Most importantly, show unconditional love – even when you don’t know what to say. Each gesture someone made, whether small or large showed me unconditional, and unquestioned love. THAT, my friends, is how you can minister to someone that is experiencing the agonizing pain and struggle of infertility.
What should you avoid saying? Well, there are many things I’ve heard that I found to be unbearably painful… for instance: “At least you know you can get pregnant.” Or, “you can try again” or, “well, at least you have another baby waiting for you in heaven” or, “maybe it is God’s will for you not to have children,” or even, “maybe something was wrong with that baby and it was God’s way of taking care of the problem.” Honestly? That did absolutely nothing to help me work through the raw pain, emotions, and anger I was dealing with. Take the old motto to heart: When in doubt, do without. In other words, keep your mouth shut, and don’t try to come up with profoundly witty and spiritual things to say. It just isn’t necessary.

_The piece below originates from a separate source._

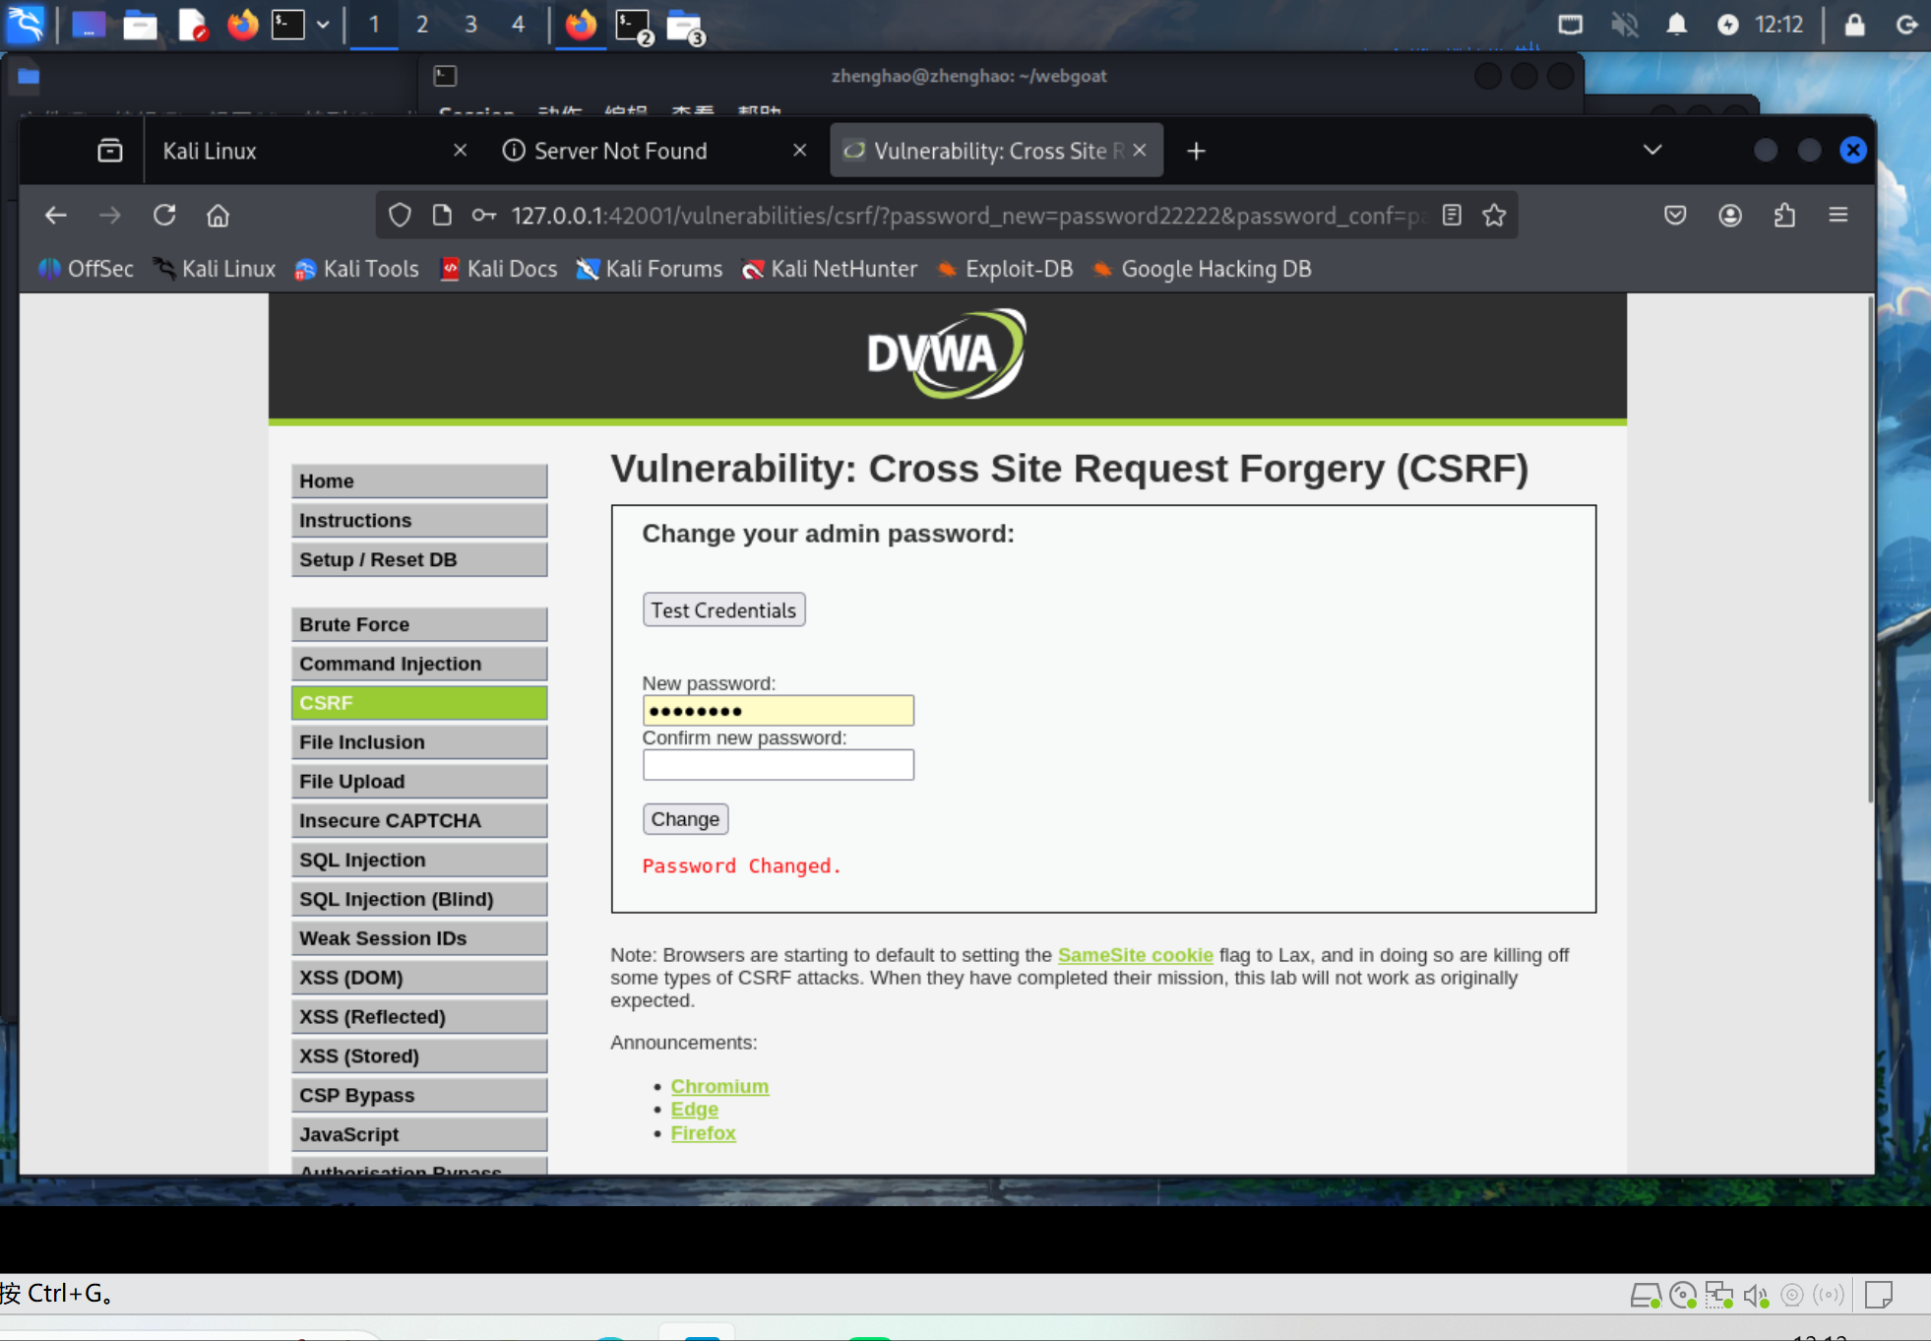Click the tracking protection shield icon

click(x=399, y=215)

I also found that many people would tell me that they understood how I was feeling; people with two, three children that would get pregnant if they so much as looked at their husbands sideways. Really? They understand how I was feeling? I can’t tell you how that would anger me. So try to avoid saying that unless you’ve really walked a mile in the person’s shoes (empathy being quite different than sympathy).
Finally, not everyone that struggles with infertility will be able to bear their own child, and it is a painful realization when they conclude that their battle is over and it is time to look at other options (adoption, foster parents, etc). Those are excellent options, and make them a complete and whole family just as if they had given birth, but a woman still mourns not being able to bear their one child. Just be there for them. Let them dissolve into a heap. Let them cry, let them scream, let them rage, and let them process. Then, pray with them. Pray that God will begin to heal their heart, bring peace to their heart, and teach them how to rejoice once again.
One of my favorite scriptures is found in Philippians 4:6-7 — "Don’t fret or worry. Instead of worrying, pray. Let petitions and praises shape your worries into prayers, letting God know your concerns. Before you know it, a sense of God’s wholeness, everything coming together for good, will come and settle you down. It’s wonderful what happens when Christ displaces worry at the center of your life." (The Message)
Partner with them in bringing their concerns to God … before you know it … A SENSE OF GOD’S WHOLENESS will come and SETTLE THEM DOWN. It may not be immediate, but if they trust in God, it will happen.